**How to complete this task**
Your answer should be every line from the records that contains "heart".

**Exercise material**
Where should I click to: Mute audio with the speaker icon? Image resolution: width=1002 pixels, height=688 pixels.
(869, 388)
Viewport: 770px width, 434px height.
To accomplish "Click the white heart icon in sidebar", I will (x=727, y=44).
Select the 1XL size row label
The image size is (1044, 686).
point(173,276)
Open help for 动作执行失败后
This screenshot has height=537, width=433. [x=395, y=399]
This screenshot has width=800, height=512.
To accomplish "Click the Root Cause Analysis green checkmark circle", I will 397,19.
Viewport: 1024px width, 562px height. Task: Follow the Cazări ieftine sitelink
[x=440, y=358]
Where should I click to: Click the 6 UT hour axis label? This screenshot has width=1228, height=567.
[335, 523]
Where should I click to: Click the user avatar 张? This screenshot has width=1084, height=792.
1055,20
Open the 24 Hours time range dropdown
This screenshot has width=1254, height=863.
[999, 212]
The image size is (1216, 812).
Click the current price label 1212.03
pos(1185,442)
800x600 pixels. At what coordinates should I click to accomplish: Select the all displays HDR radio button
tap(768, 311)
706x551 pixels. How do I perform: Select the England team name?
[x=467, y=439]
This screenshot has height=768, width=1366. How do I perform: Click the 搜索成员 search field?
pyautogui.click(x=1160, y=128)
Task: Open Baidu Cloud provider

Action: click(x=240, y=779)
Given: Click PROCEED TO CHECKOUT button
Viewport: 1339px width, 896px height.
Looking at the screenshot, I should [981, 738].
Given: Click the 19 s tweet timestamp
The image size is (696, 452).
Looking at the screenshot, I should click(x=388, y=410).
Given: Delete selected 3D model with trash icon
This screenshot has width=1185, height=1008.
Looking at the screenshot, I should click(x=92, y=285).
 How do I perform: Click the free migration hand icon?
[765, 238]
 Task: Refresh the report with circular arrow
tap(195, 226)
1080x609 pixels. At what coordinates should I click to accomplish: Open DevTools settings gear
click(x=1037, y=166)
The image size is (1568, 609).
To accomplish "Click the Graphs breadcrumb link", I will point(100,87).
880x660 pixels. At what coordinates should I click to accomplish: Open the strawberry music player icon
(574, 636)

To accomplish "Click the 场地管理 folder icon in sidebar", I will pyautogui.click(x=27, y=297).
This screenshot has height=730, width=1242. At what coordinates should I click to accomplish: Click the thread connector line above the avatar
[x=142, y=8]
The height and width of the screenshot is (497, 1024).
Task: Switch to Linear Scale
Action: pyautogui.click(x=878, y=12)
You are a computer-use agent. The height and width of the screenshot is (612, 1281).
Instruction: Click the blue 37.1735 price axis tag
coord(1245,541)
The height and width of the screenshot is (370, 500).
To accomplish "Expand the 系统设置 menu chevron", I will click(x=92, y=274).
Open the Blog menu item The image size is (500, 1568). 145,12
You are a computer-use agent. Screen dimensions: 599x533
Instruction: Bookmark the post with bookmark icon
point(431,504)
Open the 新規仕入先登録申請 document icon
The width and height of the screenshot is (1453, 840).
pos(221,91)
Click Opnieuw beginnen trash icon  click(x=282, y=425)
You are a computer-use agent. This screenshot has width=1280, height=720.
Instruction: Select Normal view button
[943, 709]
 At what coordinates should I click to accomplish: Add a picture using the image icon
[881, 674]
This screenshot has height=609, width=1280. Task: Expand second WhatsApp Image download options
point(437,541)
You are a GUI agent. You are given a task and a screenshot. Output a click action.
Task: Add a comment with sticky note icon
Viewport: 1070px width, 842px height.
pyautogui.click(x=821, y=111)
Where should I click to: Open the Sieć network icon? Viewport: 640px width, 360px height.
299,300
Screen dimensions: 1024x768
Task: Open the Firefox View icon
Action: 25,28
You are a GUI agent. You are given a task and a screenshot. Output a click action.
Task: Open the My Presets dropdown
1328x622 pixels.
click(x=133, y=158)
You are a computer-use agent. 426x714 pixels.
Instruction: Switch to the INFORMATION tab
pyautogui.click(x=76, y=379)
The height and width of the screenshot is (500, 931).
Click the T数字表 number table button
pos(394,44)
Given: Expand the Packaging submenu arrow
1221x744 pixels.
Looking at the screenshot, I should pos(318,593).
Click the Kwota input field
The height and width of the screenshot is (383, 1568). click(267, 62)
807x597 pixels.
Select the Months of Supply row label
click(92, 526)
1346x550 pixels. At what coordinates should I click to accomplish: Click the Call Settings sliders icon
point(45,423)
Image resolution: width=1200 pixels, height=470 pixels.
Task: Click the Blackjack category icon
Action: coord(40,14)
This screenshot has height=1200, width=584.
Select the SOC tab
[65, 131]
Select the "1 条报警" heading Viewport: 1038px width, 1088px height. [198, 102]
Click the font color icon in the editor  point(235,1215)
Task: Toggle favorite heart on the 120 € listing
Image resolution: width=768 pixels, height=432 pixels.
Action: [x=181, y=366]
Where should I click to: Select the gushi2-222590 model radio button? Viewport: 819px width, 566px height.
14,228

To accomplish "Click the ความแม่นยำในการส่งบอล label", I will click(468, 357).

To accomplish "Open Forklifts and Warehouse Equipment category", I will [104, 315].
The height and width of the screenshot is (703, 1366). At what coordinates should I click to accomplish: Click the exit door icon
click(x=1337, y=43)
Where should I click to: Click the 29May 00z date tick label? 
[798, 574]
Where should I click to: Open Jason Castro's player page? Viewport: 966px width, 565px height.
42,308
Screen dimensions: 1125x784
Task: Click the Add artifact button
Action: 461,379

**Exercise result**
To accomplish "Click the white heart icon in sidebar", I will (x=727, y=44).
Task: Toggle favorite heart on the 120 € listing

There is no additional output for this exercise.